- _What is being asked_: Set down the records exactly, and omit any image found in them.

★ ★ ★

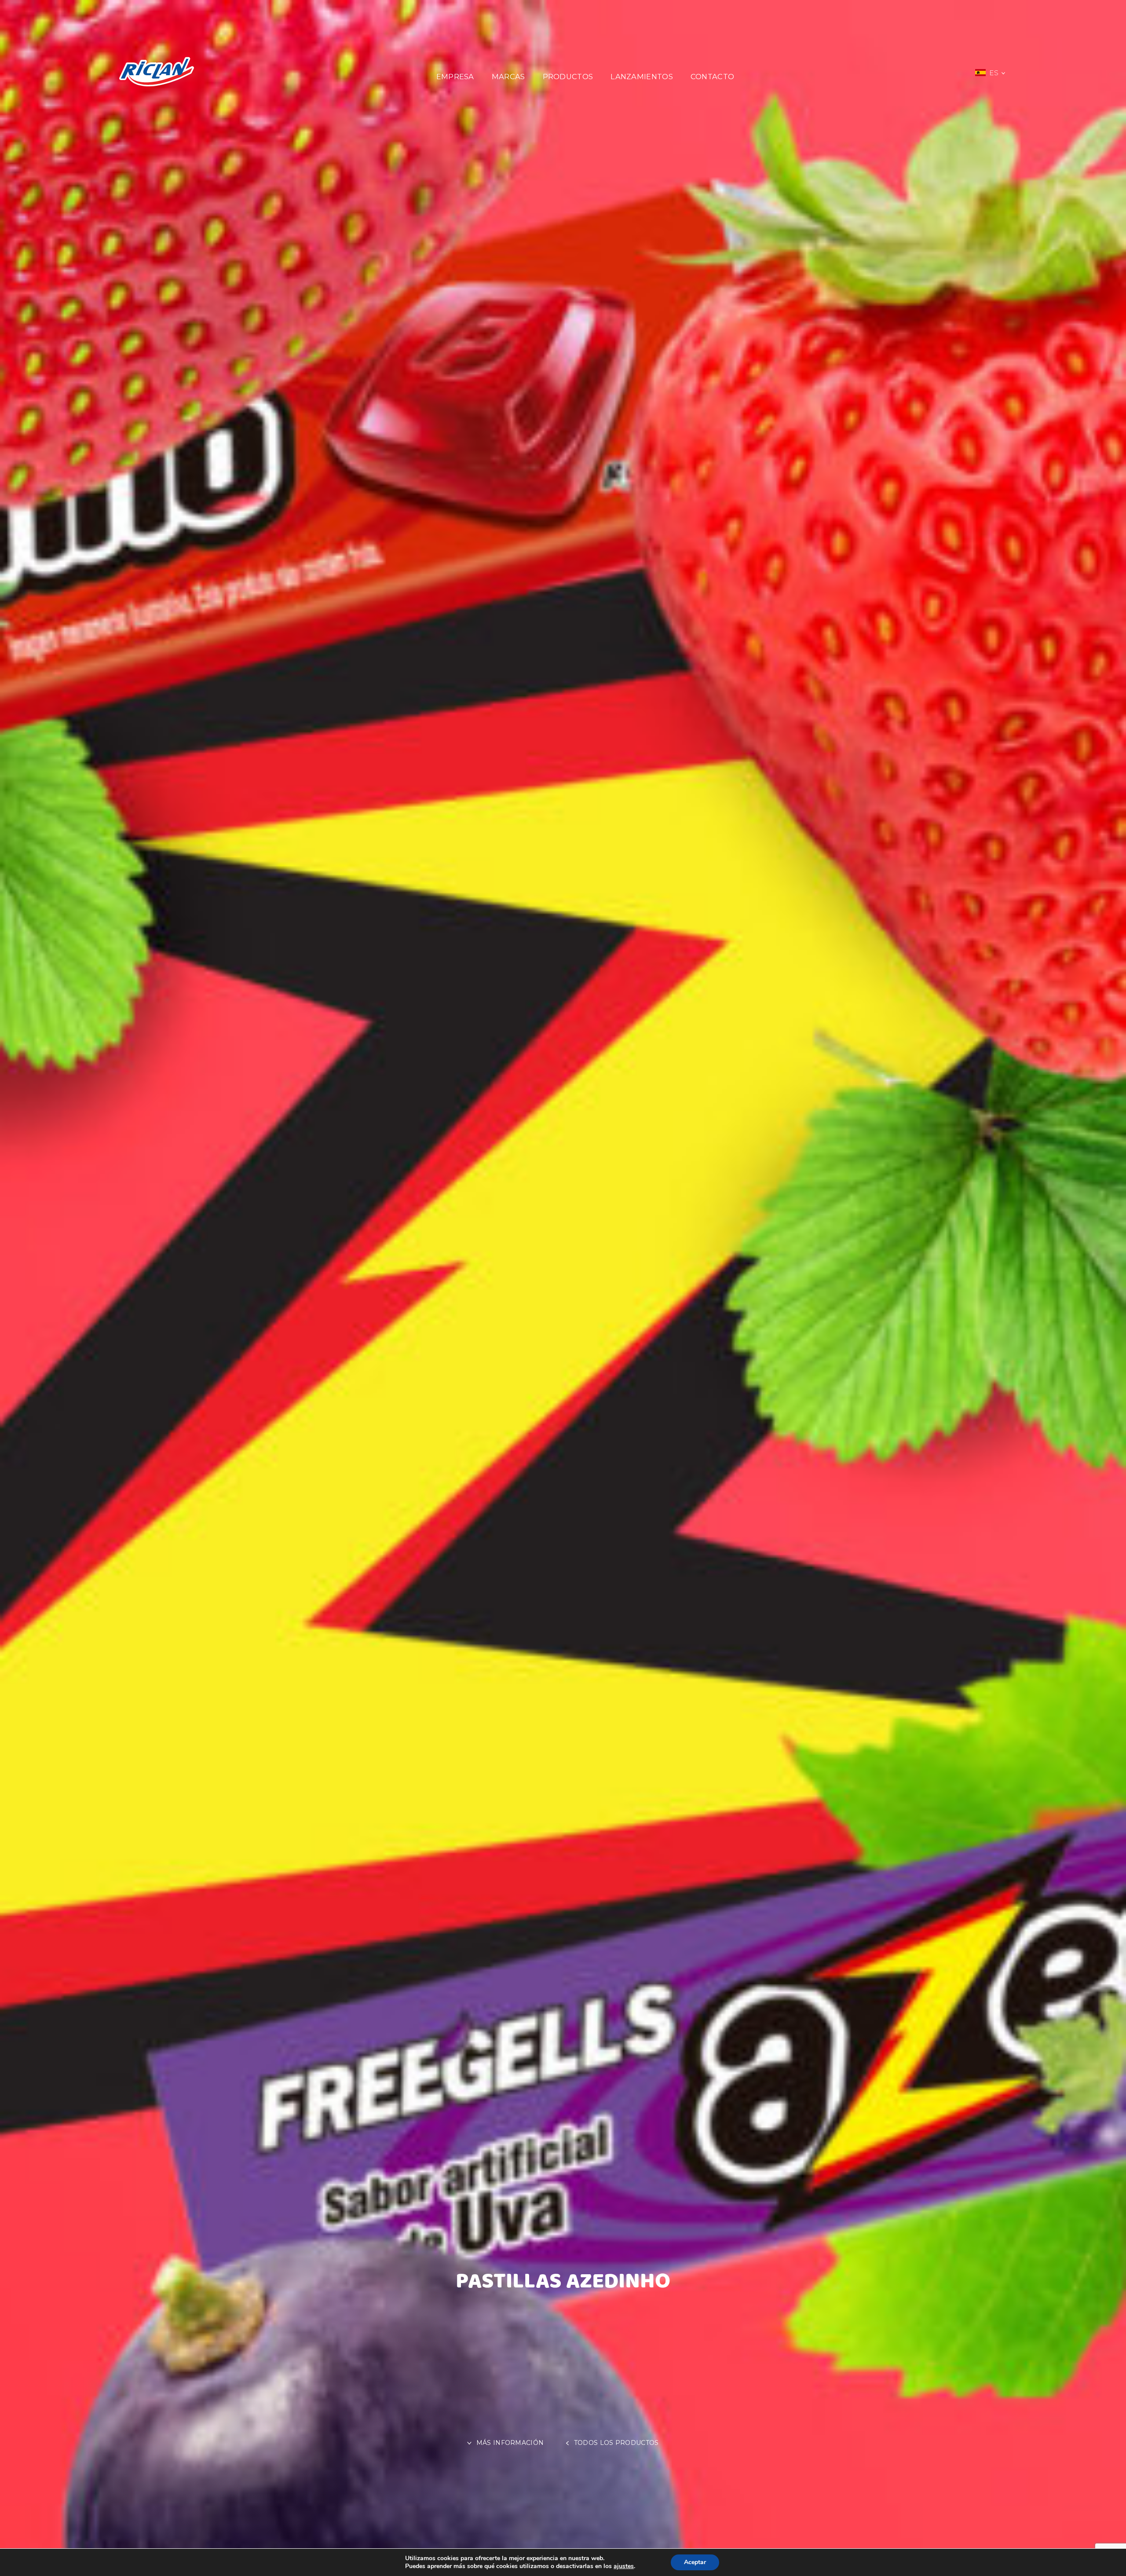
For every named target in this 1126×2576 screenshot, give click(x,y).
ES (995, 73)
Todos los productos (616, 2443)
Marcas (508, 76)
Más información (510, 2443)
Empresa (455, 76)
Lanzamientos (642, 76)
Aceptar (695, 2562)
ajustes (624, 2566)
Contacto (712, 76)
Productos (568, 76)
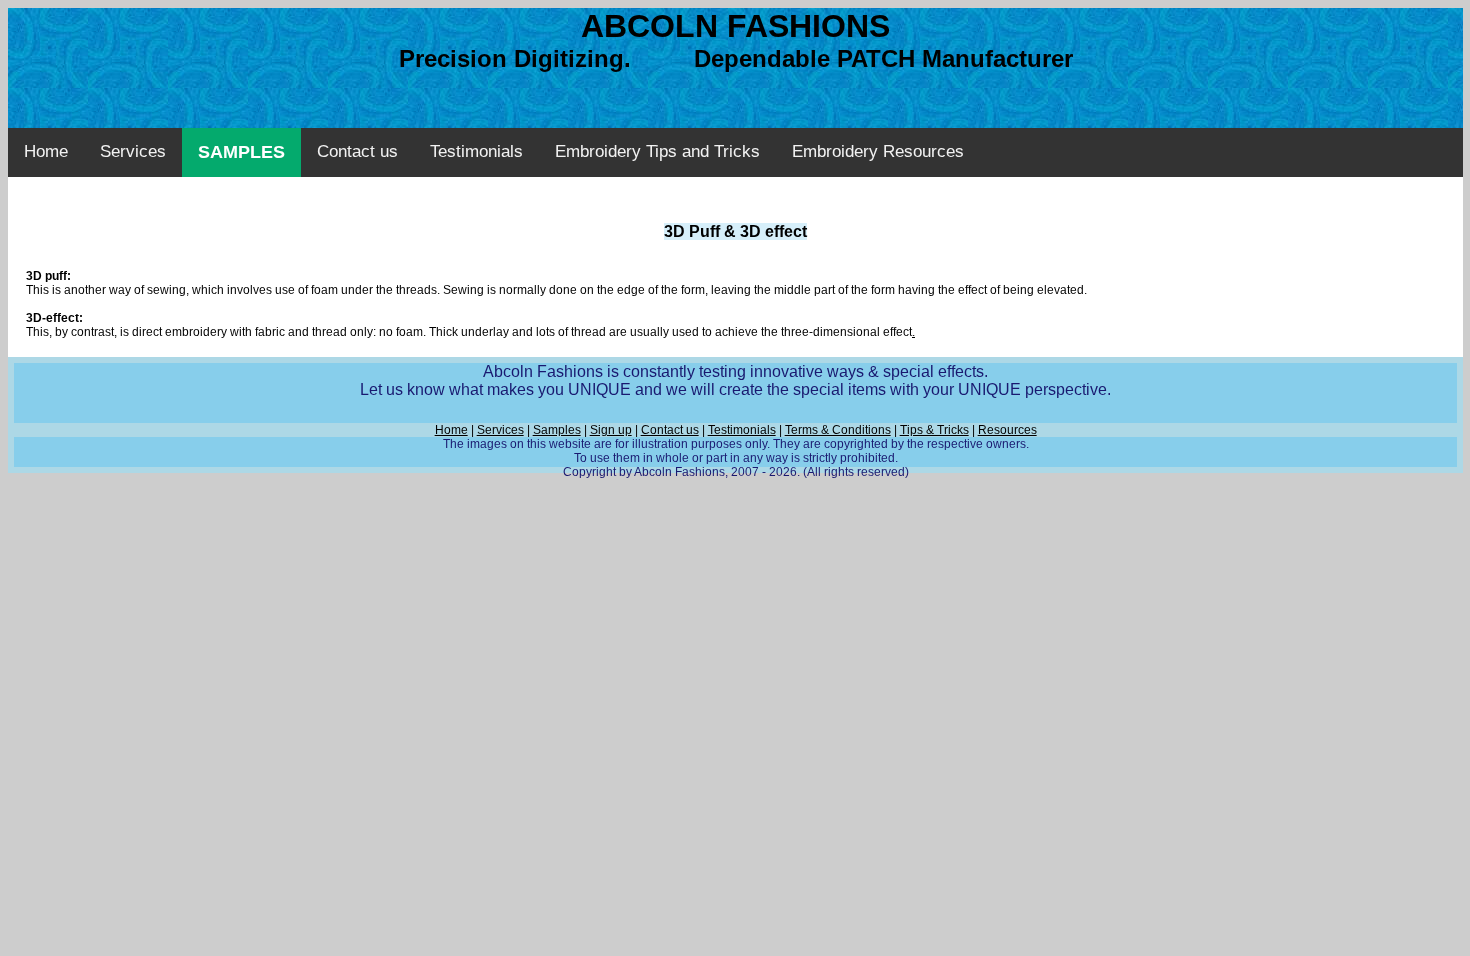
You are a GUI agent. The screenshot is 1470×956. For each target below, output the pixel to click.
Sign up (611, 430)
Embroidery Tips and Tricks (657, 151)
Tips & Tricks (934, 430)
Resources (1007, 430)
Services (133, 151)
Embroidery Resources (878, 151)
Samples (557, 430)
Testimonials (476, 151)
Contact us (357, 151)
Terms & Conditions (838, 430)
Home (46, 151)
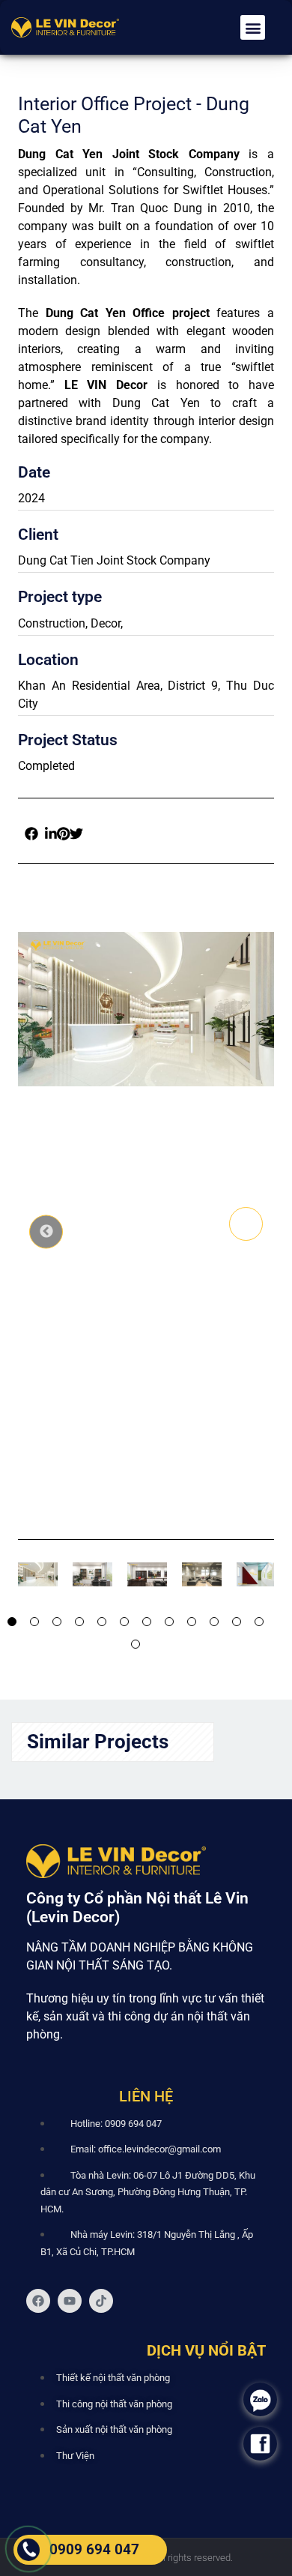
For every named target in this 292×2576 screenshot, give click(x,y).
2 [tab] (34, 1621)
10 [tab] (214, 1621)
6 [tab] (124, 1621)
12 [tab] (259, 1621)
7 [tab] (146, 1621)
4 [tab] (79, 1621)
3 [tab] (56, 1621)
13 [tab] (135, 1644)
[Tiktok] (101, 2301)
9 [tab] (191, 1621)
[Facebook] (38, 2301)
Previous (46, 1231)
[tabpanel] (30, 1574)
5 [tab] (101, 1621)
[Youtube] (70, 2301)
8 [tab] (169, 1621)
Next (246, 1224)
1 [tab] (11, 1621)
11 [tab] (236, 1621)
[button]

★ ★ ★

- _Output below_:
For every named target in this 1126×2576 screenshot, give click(x,y).
ES (995, 73)
Todos los productos (616, 2443)
Marcas (508, 76)
Más información (510, 2443)
Empresa (455, 76)
Lanzamientos (642, 76)
Aceptar (695, 2562)
ajustes (624, 2566)
Contacto (712, 76)
Productos (568, 76)
You are a GUI agent. The screenshot is 1470×956. For each target below, output the pixel to click.
Sign up (611, 430)
Embroidery Tips and Tricks (657, 151)
Tips & Tricks (934, 430)
Resources (1007, 430)
Services (133, 151)
Embroidery Resources (878, 151)
Samples (557, 430)
Testimonials (476, 151)
Contact us (357, 151)
Terms & Conditions (838, 430)
Home (46, 151)
For every named target in this 292×2576 screenshot, give click(x,y).
2 [tab] (34, 1621)
10 [tab] (214, 1621)
6 [tab] (124, 1621)
12 [tab] (259, 1621)
7 [tab] (146, 1621)
4 [tab] (79, 1621)
3 [tab] (56, 1621)
13 [tab] (135, 1644)
[Tiktok] (101, 2301)
9 [tab] (191, 1621)
[Facebook] (38, 2301)
Previous (46, 1231)
[tabpanel] (30, 1574)
5 [tab] (101, 1621)
[Youtube] (70, 2301)
8 [tab] (169, 1621)
Next (246, 1224)
1 [tab] (11, 1621)
11 [tab] (236, 1621)
[button]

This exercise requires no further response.